_Work to complete_:
Only one stretch of the records below should be repeated. It starts with the line containing "Click the dashed-circle" and goes on through the line containing "Click the Sep", exactly as written.

_Given records_:
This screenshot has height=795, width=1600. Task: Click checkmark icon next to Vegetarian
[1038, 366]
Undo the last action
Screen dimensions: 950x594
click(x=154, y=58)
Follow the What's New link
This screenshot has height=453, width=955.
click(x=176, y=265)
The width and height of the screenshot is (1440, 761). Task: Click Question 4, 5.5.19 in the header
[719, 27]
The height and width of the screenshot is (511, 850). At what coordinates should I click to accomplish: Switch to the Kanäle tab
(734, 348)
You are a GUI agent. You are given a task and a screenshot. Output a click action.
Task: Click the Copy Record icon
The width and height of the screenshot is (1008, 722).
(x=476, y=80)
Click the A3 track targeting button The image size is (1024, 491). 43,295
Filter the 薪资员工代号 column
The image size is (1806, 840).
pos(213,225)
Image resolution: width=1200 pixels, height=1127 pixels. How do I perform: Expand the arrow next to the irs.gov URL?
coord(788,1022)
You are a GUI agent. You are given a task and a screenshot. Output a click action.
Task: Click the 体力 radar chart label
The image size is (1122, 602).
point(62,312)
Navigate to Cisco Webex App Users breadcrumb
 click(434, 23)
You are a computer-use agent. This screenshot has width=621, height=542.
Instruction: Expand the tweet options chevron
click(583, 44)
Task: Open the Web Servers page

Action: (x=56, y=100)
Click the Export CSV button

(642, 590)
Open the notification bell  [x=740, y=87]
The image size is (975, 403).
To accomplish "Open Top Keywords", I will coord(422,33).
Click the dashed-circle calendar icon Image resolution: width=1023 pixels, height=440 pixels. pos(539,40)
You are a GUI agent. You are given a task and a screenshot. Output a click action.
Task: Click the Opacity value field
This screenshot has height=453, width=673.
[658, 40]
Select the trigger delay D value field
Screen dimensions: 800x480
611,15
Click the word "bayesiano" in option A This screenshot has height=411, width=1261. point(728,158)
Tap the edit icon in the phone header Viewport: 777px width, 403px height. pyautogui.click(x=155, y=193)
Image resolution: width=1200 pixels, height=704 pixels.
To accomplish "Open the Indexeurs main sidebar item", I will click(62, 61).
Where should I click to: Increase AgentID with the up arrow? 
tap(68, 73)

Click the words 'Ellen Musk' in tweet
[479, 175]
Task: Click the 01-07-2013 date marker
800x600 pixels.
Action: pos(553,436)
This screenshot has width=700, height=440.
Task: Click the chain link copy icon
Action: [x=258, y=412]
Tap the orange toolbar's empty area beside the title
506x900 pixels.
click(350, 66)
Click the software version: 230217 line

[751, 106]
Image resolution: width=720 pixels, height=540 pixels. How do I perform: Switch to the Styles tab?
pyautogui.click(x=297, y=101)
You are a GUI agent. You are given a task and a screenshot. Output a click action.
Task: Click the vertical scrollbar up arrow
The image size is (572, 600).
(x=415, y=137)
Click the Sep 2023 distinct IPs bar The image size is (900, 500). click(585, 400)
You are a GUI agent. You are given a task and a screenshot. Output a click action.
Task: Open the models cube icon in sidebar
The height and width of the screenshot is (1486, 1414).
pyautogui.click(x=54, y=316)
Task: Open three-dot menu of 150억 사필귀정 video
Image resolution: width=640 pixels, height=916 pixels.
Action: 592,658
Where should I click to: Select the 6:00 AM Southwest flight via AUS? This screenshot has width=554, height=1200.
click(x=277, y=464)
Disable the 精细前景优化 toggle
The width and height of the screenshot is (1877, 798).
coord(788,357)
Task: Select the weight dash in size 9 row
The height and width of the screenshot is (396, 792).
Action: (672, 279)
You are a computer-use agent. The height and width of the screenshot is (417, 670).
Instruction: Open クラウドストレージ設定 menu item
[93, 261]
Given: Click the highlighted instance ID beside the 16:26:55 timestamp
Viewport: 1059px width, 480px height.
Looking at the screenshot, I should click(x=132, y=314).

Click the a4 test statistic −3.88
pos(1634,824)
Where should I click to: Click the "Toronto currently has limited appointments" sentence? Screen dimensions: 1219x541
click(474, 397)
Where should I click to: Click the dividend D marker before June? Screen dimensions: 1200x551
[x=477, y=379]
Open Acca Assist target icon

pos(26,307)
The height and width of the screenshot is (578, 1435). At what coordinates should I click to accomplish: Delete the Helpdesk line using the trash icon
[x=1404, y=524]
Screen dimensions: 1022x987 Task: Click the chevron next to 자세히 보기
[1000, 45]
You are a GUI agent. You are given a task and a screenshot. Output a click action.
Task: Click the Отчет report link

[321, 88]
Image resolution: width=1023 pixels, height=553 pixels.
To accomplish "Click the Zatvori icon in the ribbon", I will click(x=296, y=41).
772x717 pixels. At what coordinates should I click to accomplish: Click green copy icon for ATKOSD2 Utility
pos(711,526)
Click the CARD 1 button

_Response box_:
Click the dashed-circle calendar icon Image resolution: width=1023 pixels, height=440 pixels. pos(539,40)
You are a GUI agent. You are given a task and a screenshot. Output a click action.
Task: Click the Opacity value field
This screenshot has height=453, width=673.
[658, 40]
Select the trigger delay D value field
Screen dimensions: 800x480
611,15
Click the word "bayesiano" in option A This screenshot has height=411, width=1261. point(728,158)
Tap the edit icon in the phone header Viewport: 777px width, 403px height. pyautogui.click(x=155, y=193)
Image resolution: width=1200 pixels, height=704 pixels.
To accomplish "Open the Indexeurs main sidebar item", I will click(62, 61).
Where should I click to: Increase AgentID with the up arrow? 
tap(68, 73)

Click the words 'Ellen Musk' in tweet
[479, 175]
Task: Click the 01-07-2013 date marker
800x600 pixels.
Action: pos(553,436)
This screenshot has width=700, height=440.
Task: Click the chain link copy icon
Action: [x=258, y=412]
Tap the orange toolbar's empty area beside the title
506x900 pixels.
click(350, 66)
Click the software version: 230217 line

[751, 106]
Image resolution: width=720 pixels, height=540 pixels. How do I perform: Switch to the Styles tab?
pyautogui.click(x=297, y=101)
You are a GUI agent. You are given a task and a screenshot. Output a click action.
Task: Click the vertical scrollbar up arrow
The image size is (572, 600).
(x=415, y=137)
Click the Sep 2023 distinct IPs bar The image size is (900, 500). click(585, 400)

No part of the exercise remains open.